For production, use Redis instead of an in-memory Map. Consider using Vercel KV or Upstash Redis for edge-compatible caching.

Important: Cache invalidation must match your data's update frequency. A revenue dashboard that caches for 5 minutes is fine. A real-time stock ticker that caches for 5 minutes is wrong.

Strategy 4: Model Selection

Not every query needs GPT-4o. Model selection is the highest-leverage cost and latency optimization available.

ModelLatencyCostQuality
GPT-4o400–800msHighBest
GPT-4o-mini200–400ms10x cheaperGood
Claude Haiku150–300ms5x cheaperGood
Gemini Flash100–200ms5x cheaperGood

For most Generative UI tool selection tasks, GPT-4o-mini or Claude Haiku produces results indistinguishable from GPT-4o. Reserve the frontier models for complex reasoning tasks.

// Route to appropriate model based on query complexity
function selectModel(toolCount: number, contextLength: number) {
  if (toolCount <= 5 && contextLength < 500) {
    return openai('gpt-4o-mini');
  }
  return openai('gpt-4o');
}

Strategy 5: Bundle Optimization

Generative UI component libraries can grow large. Every component in your tool registry ships to the browser. Manage this actively.

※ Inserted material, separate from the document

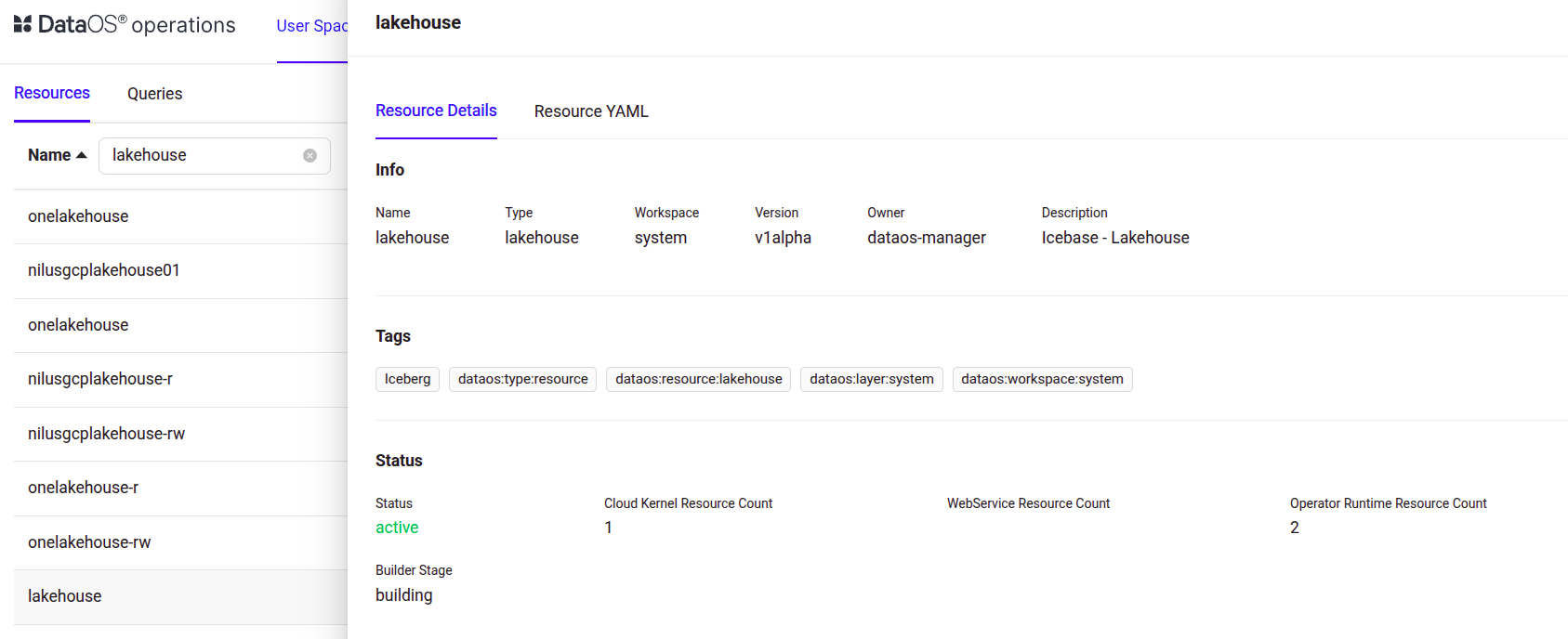Select the onelakehouse-r list entry
This screenshot has width=1568, height=639.
84,488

Lazy load non-critical components:

// Only import heavy chart components when needed
const HeavyChartComponent = dynamic(
  () => import('@/components/heavy-chart'),
  { loading: () => <ChartSkeleton /> }
);

Separate the component bundle from the tool registry:

// Tool registry: lightweight, shipped early
export const toolDefinitions = {
  revenueChart: {
    description: '...',
    parameters: z.object({ ... }),
  },
};

// Component implementations: lazy loaded when needed
export const toolComponents = {
  revenueChart: dynamic(() => import('@/components/revenue-chart')),
};

Measure your bundle. Run npx @next/bundle-analyzer and look for components that are disproportionately large. A single charting library can add 50KB+ to your bundle.

Strategy 6: Optimistic UI

For queries the system can predict, show an optimistic UI before the AI responds:

export function useGenerativeUI() {
  const [ui, setUI] = useState<React.ReactNode>(null);
  const [optimisticUI, setOptimisticUI] = useState<React.ReactNode>(null);

  async function generate(prompt: string) {
    // Immediately show a plausible skeleton based on query type
    if (prompt.toLowerCase().includes('weather')) {
      setOptimisticUI(<WeatherCardSkeleton />);
    } else if (prompt.toLowerCase().includes('stock') || prompt.toLowerCase().includes('price')) {
      setOptimisticUI(<StockTickerSkeleton />);
    } else {
      setOptimisticUI(<GenericSkeleton />);
    }

    const result = await generateUI(prompt);
    setOptimisticUI(null);
    setUI(result);
  }

  return { ui: optimisticUI ?? ui, generate };
}

Simple keyword matching on the client is zero-latency. Showing a weather skeleton the instant the user submits a weather query feels significantly faster than waiting for the server round-trip.

Core Web Vitals Impact

Generative UI affects your Core Web Vitals. Here is what to watch:

Largest Contentful Paint (LCP): If your main content is AI-generated, LCP will reflect the full generation time. Mitigate by generating above-the-fold content first and using streaming to progressively paint the page.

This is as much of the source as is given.